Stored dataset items
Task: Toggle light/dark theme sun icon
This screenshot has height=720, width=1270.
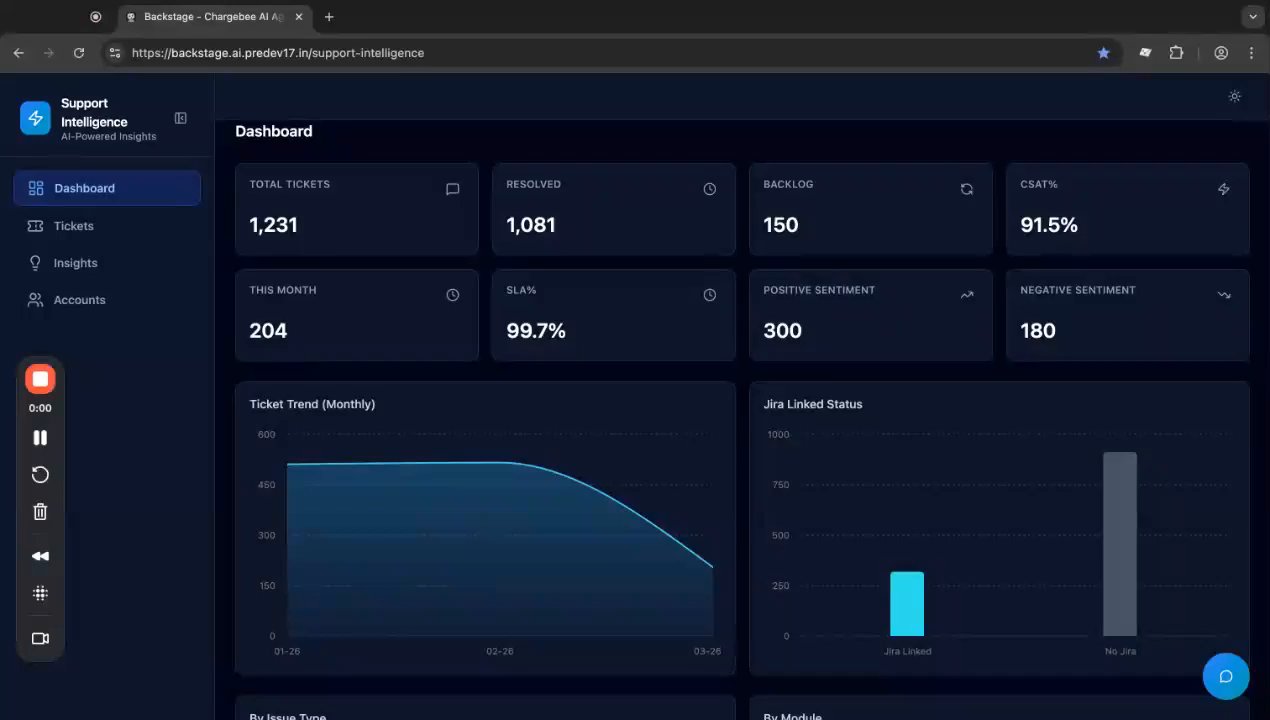Action: coord(1235,97)
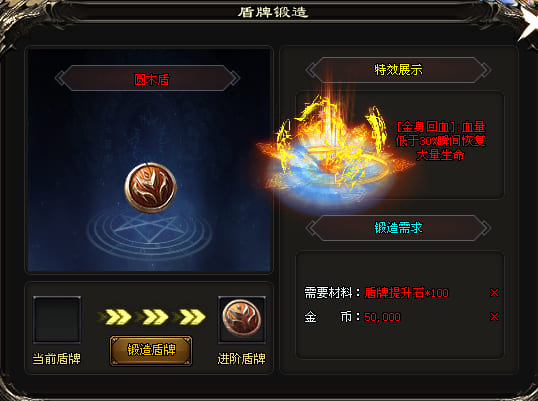Click the middle yellow chevron arrow
The height and width of the screenshot is (401, 538).
click(152, 317)
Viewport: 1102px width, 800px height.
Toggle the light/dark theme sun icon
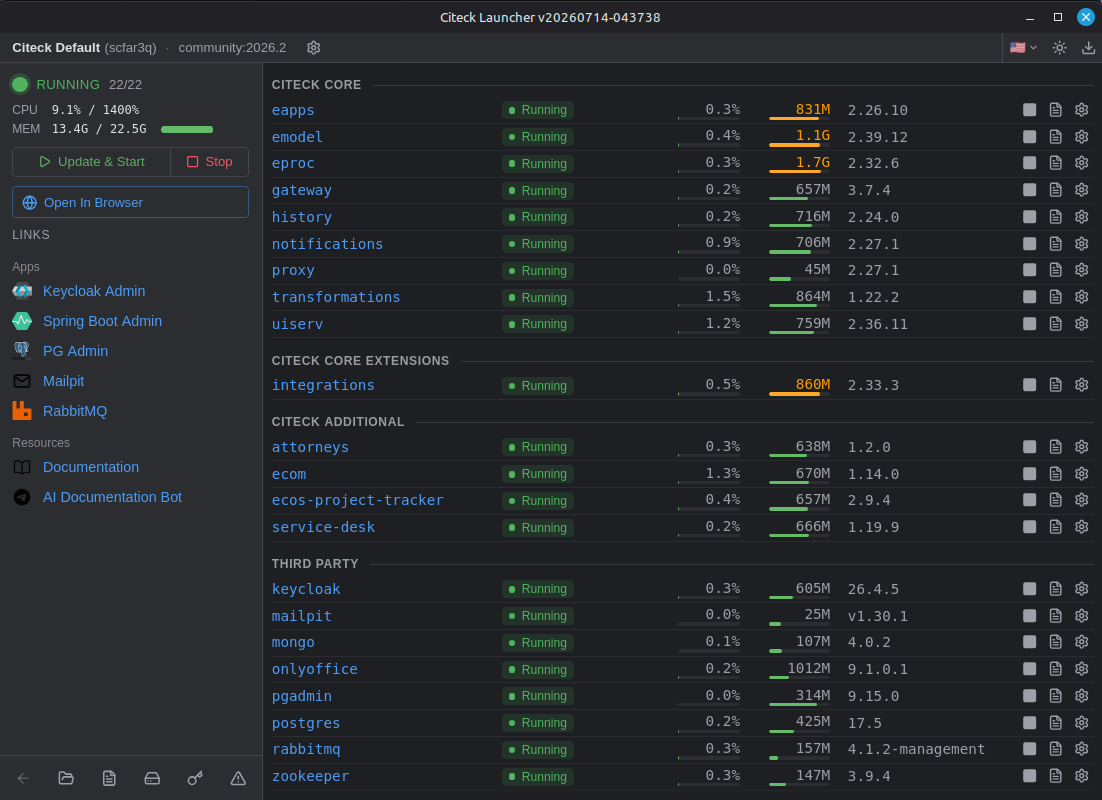(1059, 48)

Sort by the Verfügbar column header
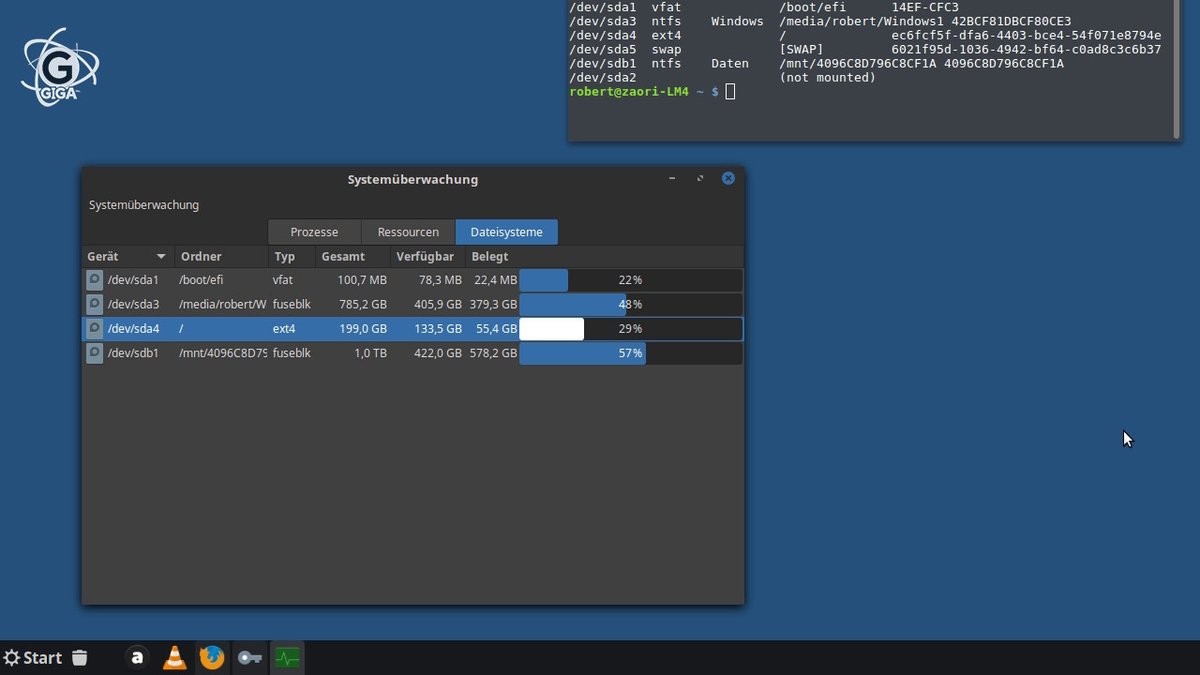425,256
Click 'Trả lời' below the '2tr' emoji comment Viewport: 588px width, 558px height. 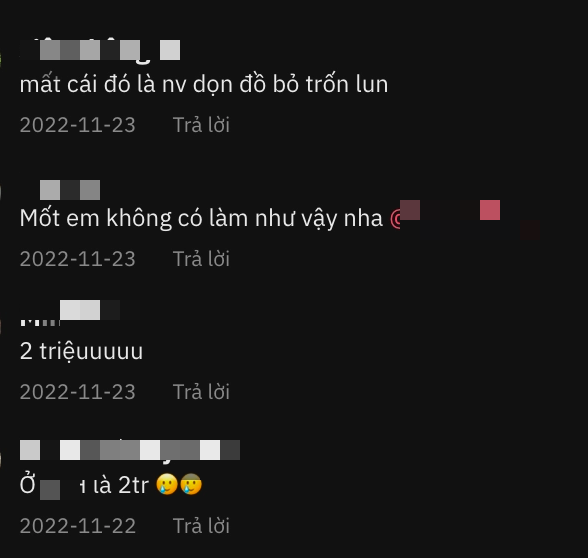point(201,526)
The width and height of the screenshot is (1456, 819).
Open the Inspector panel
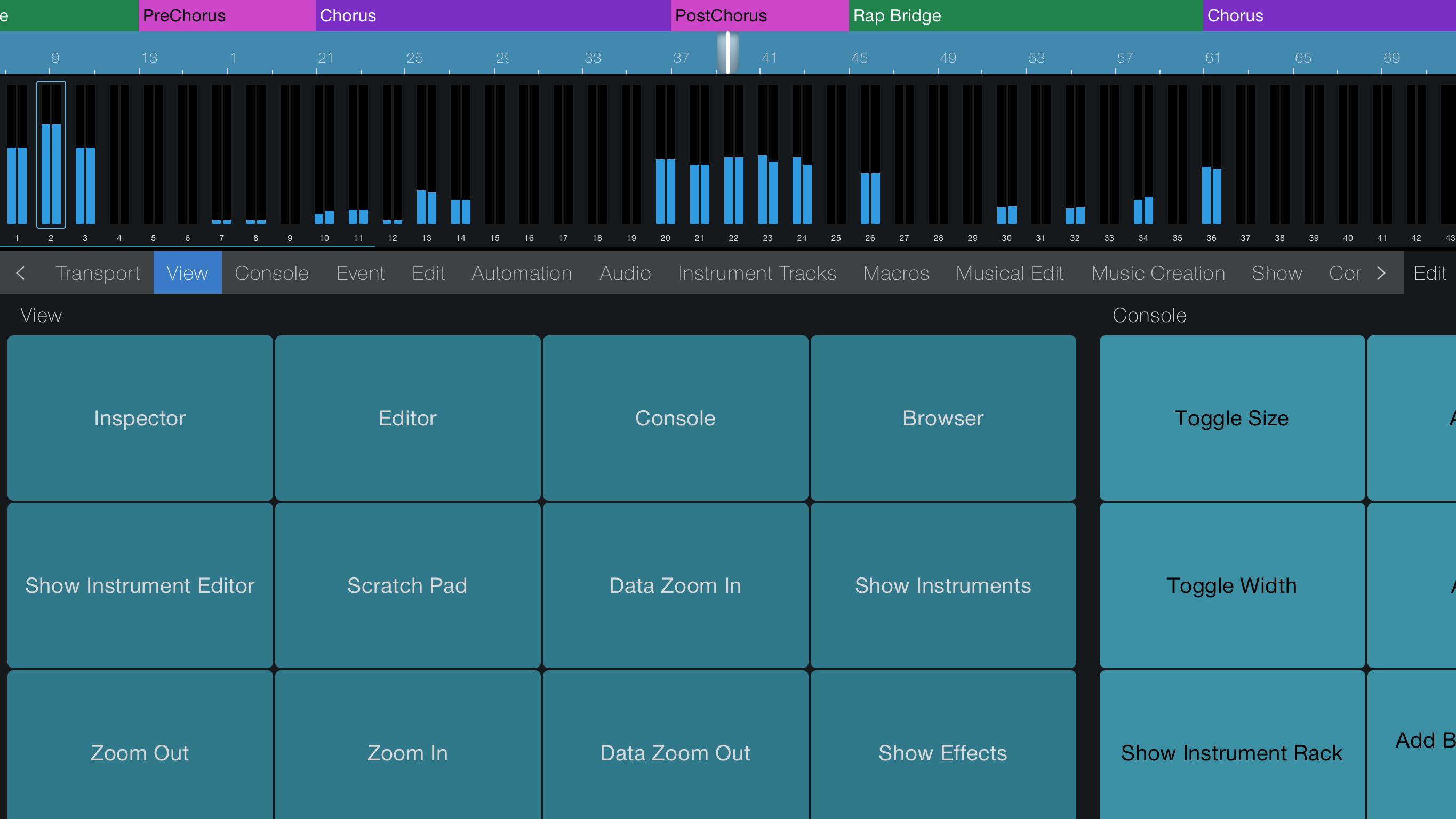140,418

- _WHAT IS REQUIRED_: An exact restatement of the lines from the one holding "The width and" through the end of the entries, both ends included, is the whole answer. Pictures stay out.

- _ANSWER TO THIS PROBLEM_:
The width and height of the screenshot is (1456, 819).
Open the Inspector panel
140,418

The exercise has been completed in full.